Mar
25
2013

You Can Lead a Horse to Water…

In high school, I was a notorious binge reader.  In one series that I particularly enjoyed, the philosophical subtext of the opening book’s plot fascinated me.  I eagerly acquired the second volume in the then already lengthy series and devoured it.  Then the third, the fourth, the fifth and so forth.  However, instead of getting invested in the series as I normally would, I found myself enjoying each subsequent book less and less.  It wasn’t until years later, as I trudged through the final installment of the series, that I realized the reason.  The philosophy had moved from the background and taken over the story.  Where the author had once lead me to water, he was now trying to force me to drink his point of view.  I didn’t want to and it was a struggle to finish.  He has published several books since that series concluded, but I haven’t finished a single one.

What it came down to me was that I was no longer being entertained, I was being preached to.  There is a place and a time where I seek preaching, but that isn’t in my fiction.  Themes inevitably find their way into my works, however, I never write with the intent of giving a lesson.  Thematic elements and morality should always be a function of the beliefs of the characters and therefore grounded in their actions.  A character should never need to say that they would sacrifice their own life to save that of their children, they should simply put themselves in harm’s way.  I have found that characters who act upon their beliefs present a much more compelling argument than a monologue.  I see it as one of the great ironies of written fiction; actions are still more powerful than words.
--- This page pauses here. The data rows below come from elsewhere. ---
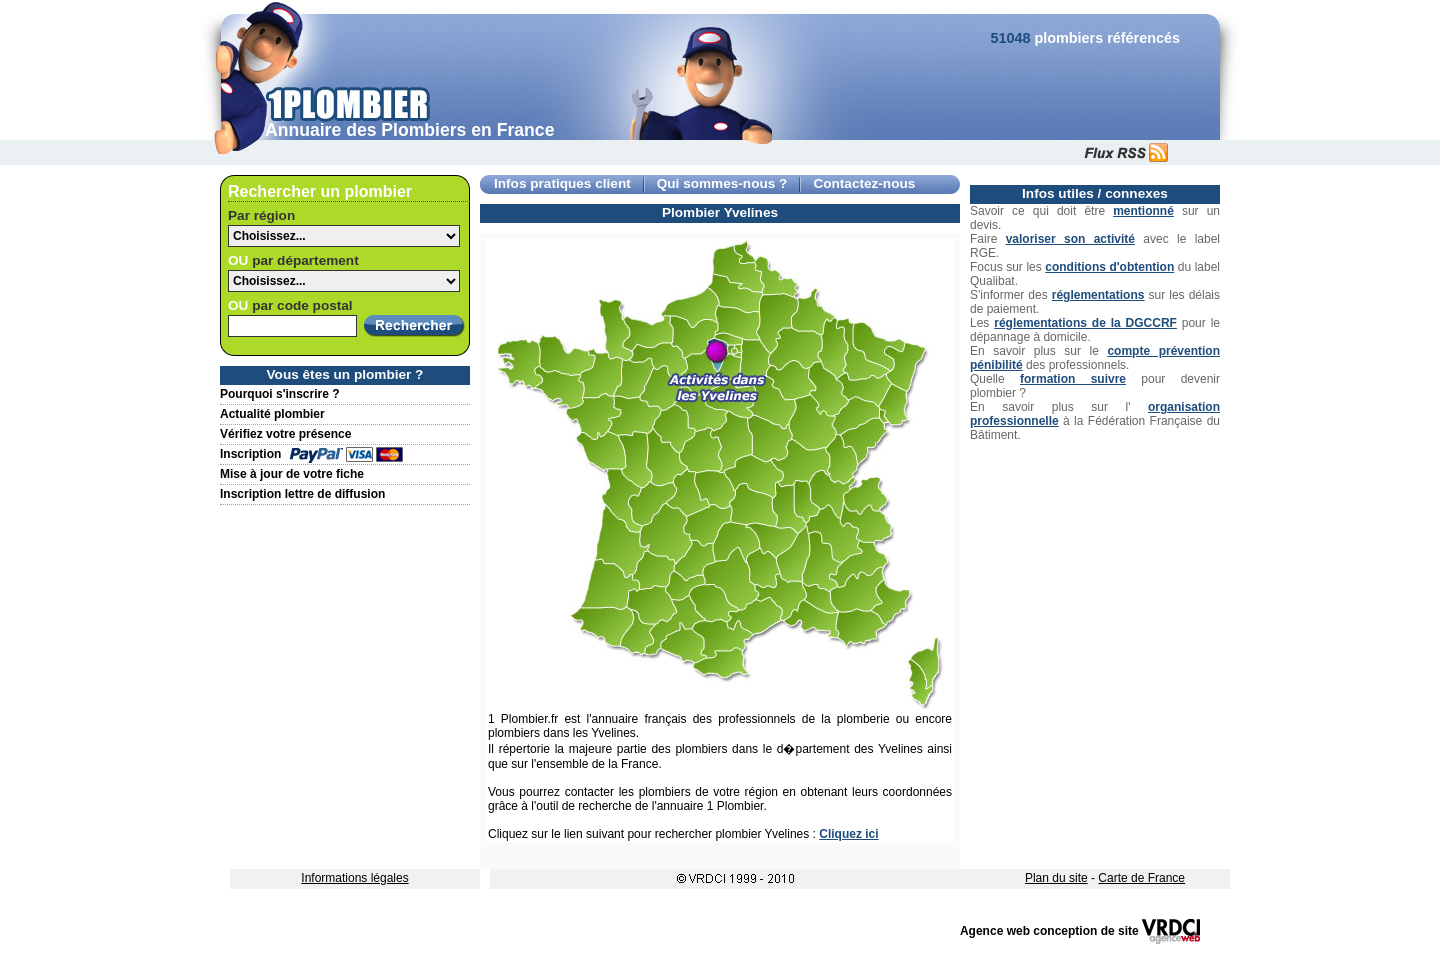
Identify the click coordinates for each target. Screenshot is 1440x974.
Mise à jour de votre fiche (292, 474)
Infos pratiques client (562, 183)
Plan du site (1056, 878)
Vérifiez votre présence (285, 434)
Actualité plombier (272, 414)
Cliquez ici (848, 834)
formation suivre (1073, 379)
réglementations (1098, 295)
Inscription (250, 454)
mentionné (1143, 211)
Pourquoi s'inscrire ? (280, 394)
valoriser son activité (1070, 239)
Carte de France (1141, 878)
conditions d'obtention (1109, 267)
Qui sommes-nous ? (722, 183)
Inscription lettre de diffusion (302, 494)
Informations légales (354, 878)
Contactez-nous (864, 183)
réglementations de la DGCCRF (1085, 323)
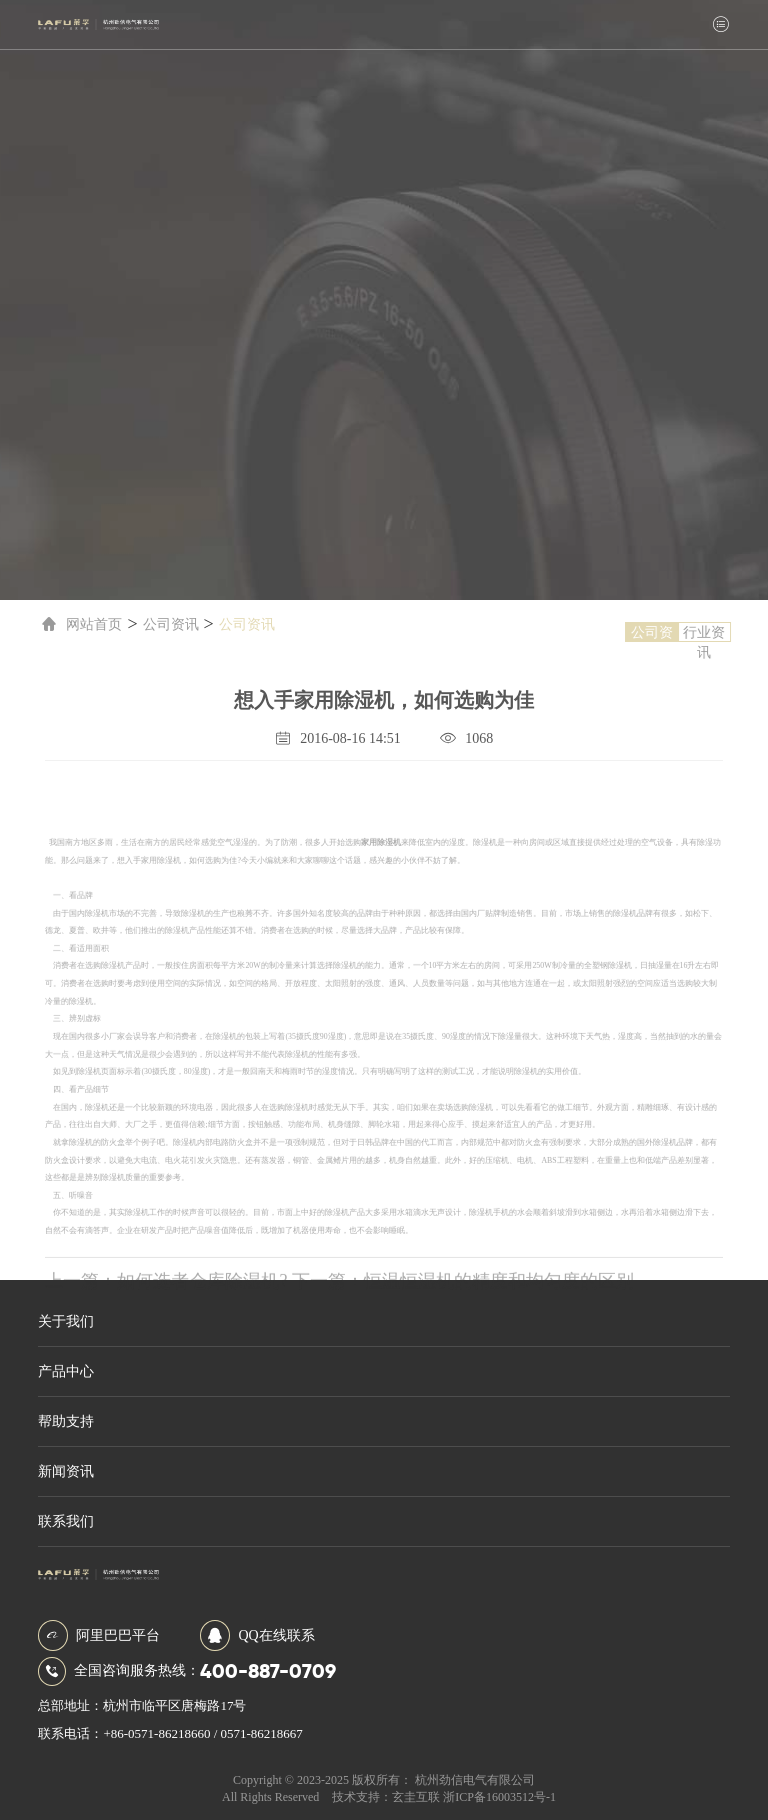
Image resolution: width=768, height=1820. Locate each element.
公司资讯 (167, 624)
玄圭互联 (416, 1797)
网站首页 (79, 624)
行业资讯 (708, 633)
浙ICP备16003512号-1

Even the most exquisitely characterized protagonist is still inherently a stand-in for the reader.  Through fiction, I can be a wizard, a space pirate or super hero.  I can live a thousand lives and face a million choices.  I can receive emotional trauma at the hands of a paperback and will pay for the privilege.   Through fiction, I am forced to vicariously confront hard truths in my own world.  Therefore, lessons are more effective when a character I love is placed in a dilemma.  How would I act and react given the same motivations and situations?  Can I truly blame the character for committing perfectly rational, horrible act when I may not have made different decisions?  When I read fiction, I want to be presented with questions, not answers.

Beginning the Discussion: What are some stories that have shaped your own belief systems?